#### Problem to work on:
Wherever a line in the material contains the word "will", copy that line.

#### Entries supplied:

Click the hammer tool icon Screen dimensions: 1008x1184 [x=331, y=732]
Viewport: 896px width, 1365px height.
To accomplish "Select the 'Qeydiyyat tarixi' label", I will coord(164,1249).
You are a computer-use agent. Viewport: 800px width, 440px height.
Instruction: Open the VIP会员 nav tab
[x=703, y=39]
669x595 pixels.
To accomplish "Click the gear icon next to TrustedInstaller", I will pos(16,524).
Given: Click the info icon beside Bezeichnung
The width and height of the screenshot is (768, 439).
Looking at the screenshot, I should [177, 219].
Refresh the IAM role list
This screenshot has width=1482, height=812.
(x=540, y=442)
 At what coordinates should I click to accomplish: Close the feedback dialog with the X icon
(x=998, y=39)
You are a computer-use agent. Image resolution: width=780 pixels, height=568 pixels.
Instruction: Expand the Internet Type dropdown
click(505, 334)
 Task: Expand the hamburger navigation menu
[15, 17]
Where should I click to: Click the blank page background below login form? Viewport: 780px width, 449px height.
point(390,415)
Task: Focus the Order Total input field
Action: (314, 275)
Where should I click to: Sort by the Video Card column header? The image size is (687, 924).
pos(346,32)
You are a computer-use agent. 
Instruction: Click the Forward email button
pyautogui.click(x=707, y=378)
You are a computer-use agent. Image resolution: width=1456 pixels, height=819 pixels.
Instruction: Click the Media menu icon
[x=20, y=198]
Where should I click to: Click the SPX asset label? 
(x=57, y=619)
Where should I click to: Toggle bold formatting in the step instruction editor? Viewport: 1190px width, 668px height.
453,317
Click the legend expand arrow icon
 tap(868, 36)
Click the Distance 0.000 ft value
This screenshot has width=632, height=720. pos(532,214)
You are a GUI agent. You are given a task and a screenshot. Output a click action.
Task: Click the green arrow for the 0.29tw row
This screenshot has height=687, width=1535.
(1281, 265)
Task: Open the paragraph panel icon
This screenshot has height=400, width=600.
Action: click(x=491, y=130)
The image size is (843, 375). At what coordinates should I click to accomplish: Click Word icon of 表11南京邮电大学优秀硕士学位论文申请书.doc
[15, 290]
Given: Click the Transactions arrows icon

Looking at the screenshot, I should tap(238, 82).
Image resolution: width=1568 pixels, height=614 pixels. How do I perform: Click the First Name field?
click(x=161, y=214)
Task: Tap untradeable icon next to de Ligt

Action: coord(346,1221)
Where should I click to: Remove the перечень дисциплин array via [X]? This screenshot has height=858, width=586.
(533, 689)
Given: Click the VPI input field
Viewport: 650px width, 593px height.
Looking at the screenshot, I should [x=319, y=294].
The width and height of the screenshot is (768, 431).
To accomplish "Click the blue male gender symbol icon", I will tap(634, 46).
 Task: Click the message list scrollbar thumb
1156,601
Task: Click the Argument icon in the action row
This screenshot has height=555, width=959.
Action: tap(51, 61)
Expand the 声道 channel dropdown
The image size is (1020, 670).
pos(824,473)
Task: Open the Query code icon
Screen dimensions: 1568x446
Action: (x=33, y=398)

#### Solution to the exercise:
To accomplish "Select the 'Qeydiyyat tarixi' label", I will coord(164,1249).
To accomplish "Click the gear icon next to TrustedInstaller", I will pos(16,524).
To accomplish "Click the blue male gender symbol icon", I will tap(634, 46).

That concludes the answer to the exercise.